* [TASK INSTRUCTIONS]
Could you restate word for word every line from the one containing "Instruction: Expand the" to the end of the data below, pictures excluded?

* [Collected data]
··········
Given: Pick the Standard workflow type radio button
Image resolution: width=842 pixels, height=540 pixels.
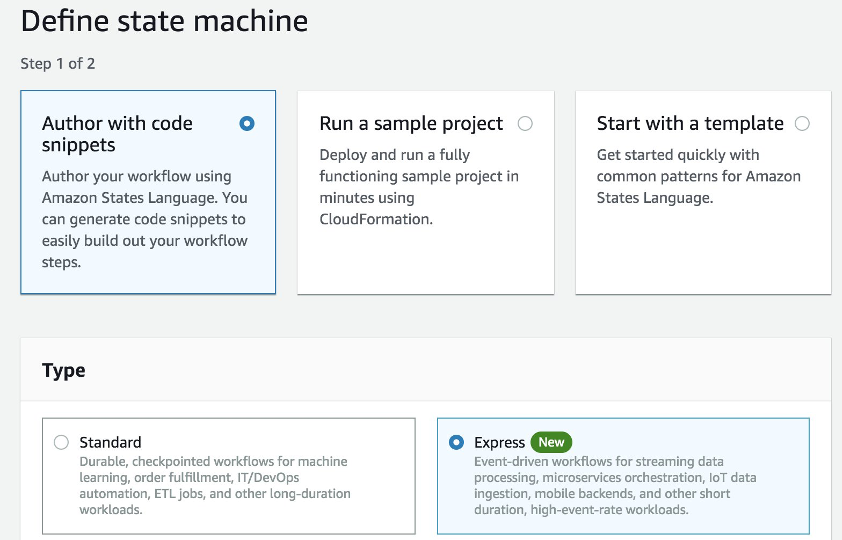Looking at the screenshot, I should pos(62,442).
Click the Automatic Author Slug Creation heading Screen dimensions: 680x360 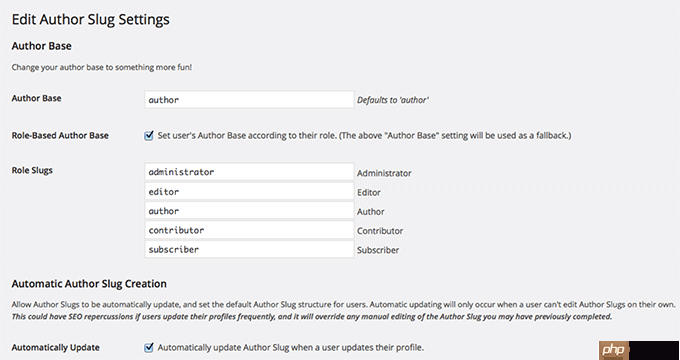(89, 284)
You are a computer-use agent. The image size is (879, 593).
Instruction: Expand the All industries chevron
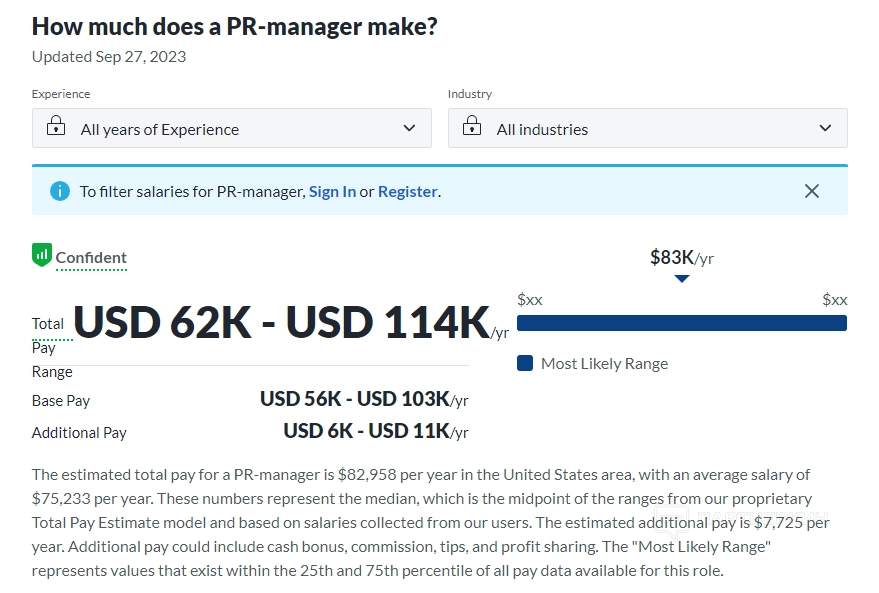click(825, 128)
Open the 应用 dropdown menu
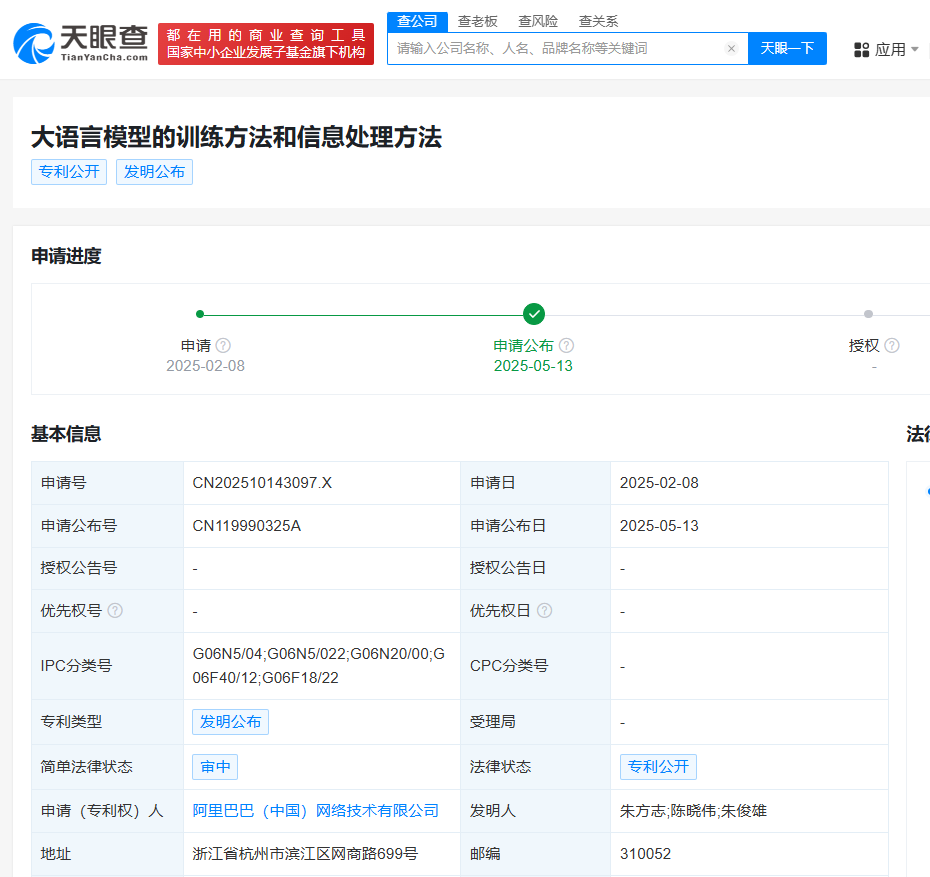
··········
* [RESPONSE FOR THIS EXERCISE]
Instruction: Expand the All industries chevron
click(825, 128)
Open the 应用 dropdown menu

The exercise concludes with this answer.